Stickstoff-Wert auf der B236 in Schwerte gestiegen - Was sagt die Deutsche Umwelthilfe?

dzDiesel-Fahrverbot?

Droht auch für die B236 in Schwerte ein Diesel-Fahrverbot? Der gemessene Stickstoffdioxid-Wert ist leicht gestiegen und liegt über dem Grenzwert. Will die Umwelthilfe auch hier klagen?

Schwerte

, 05.02.2019, 17:00 Uhr / Lesedauer: 2 min

Maximal 40 Mikrogramm pro Kubikmeter Luft - mehr darf es nicht sein an NO2. Schwerte liegt seit Jahren darüber: Seit 2015 liegt der Jahres-Mittelwert immer bei 44 bis 46.

So ist es wohl auch 2018. Zwar gehört die Messstation an der B236 nicht zu den 399 der 531 Stationen, für die das Umweltbundesamt die Zahlen schon veröffentlicht hat. Doch es gibt eine eindeutige Tendenz.
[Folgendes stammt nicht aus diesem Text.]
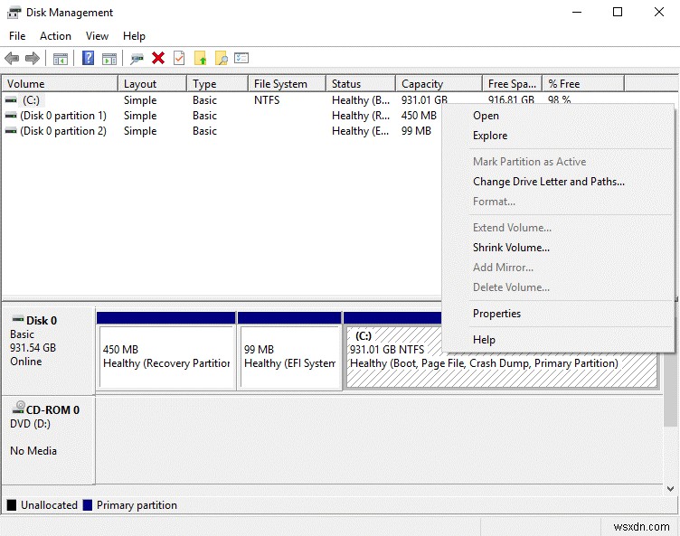Select the Disk 0 partition 1 row

tap(62, 116)
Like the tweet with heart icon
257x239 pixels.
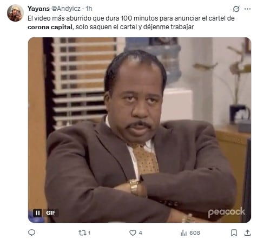tap(133, 233)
Zwei Möglichkeiten, den Wert zu messen

Generell können die Werte auf zwei Arten gemessen werden: entweder teuer mit Messfühlern und großen Containern am Straßenrand oder relativ günstig mit Passivsammlern. Das sind kleine Dosen mit Glasröhrchen, die monatlich gewechselt und dann im Labor ausgewertet werden. Diese Variante gibt es auch an der B236 - dort, wo die Hörder Straße zur Béthunestraße wird.
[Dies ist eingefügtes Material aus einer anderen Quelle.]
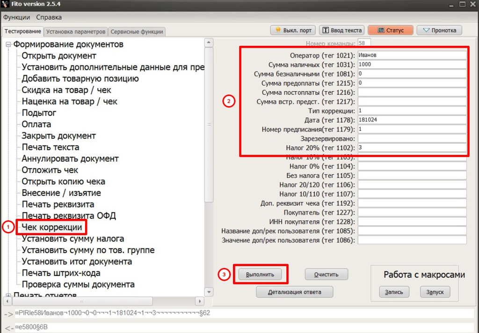Screen dimensions: 479x333
Task: Click the ИНН покупателя (тег 1228) field
Action: 412,222
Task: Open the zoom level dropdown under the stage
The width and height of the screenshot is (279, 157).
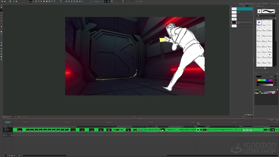Action: [x=24, y=117]
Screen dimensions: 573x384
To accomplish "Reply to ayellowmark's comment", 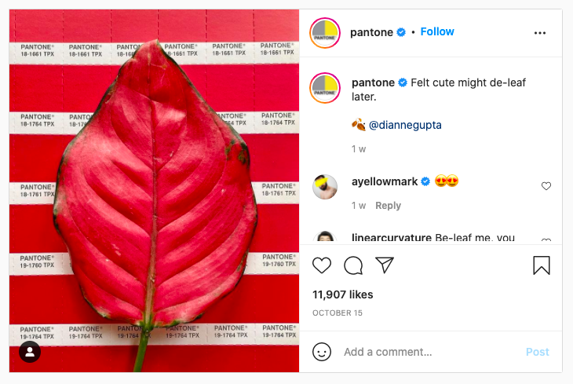I will pos(388,206).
In den ersten drei Quartalen 2018 lag der Wert dort bei 46 Mikrogramm. Die Röhrchen der Monate Oktober bis Dezember allerdings seien noch im Labor, erläutert Birgit Kaiser de Garcia, Sprecherin des Landesamtes für Umwelt und Verbraucherschutz NRW (Lanuv). Die Ergebnisse gebe es wohl erst Mitte März.
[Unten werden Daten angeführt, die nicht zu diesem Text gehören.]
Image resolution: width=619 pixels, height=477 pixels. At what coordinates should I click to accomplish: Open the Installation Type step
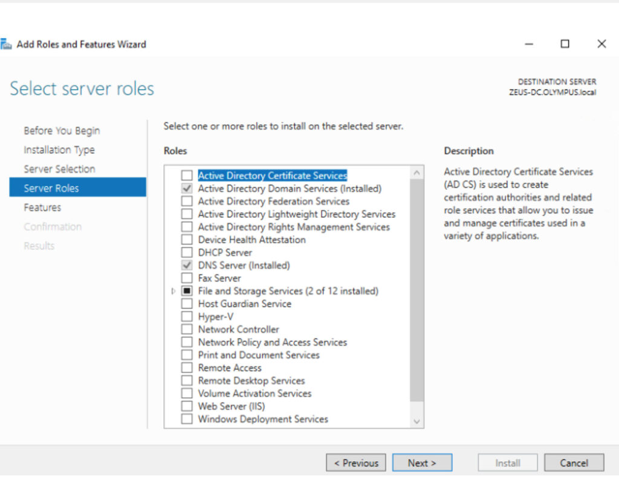pyautogui.click(x=59, y=150)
Im Winter steigt die Belastung oft sogar

Dass der Wert in den letzten Monaten 2018 noch gesunken ist? Unwahrscheinlich. In den Wintermonaten gebe es häufig Wetterlagen, die zu hohen Werten führten, erläutert die Lanuv-Sprecherin. Bei einer Inversionswetterlage etwa können Schadstoffe nicht in die Höhe steigen, bleiben also am Boden und ziehen länger in das Messröhrchen.

Außerdem gilt die einfache Gleichung: Je mehr Stau, desto höher die Belastung. Und der November ist traditionell der Monat, in dem es wenig Urlaube und viel Stau gibt.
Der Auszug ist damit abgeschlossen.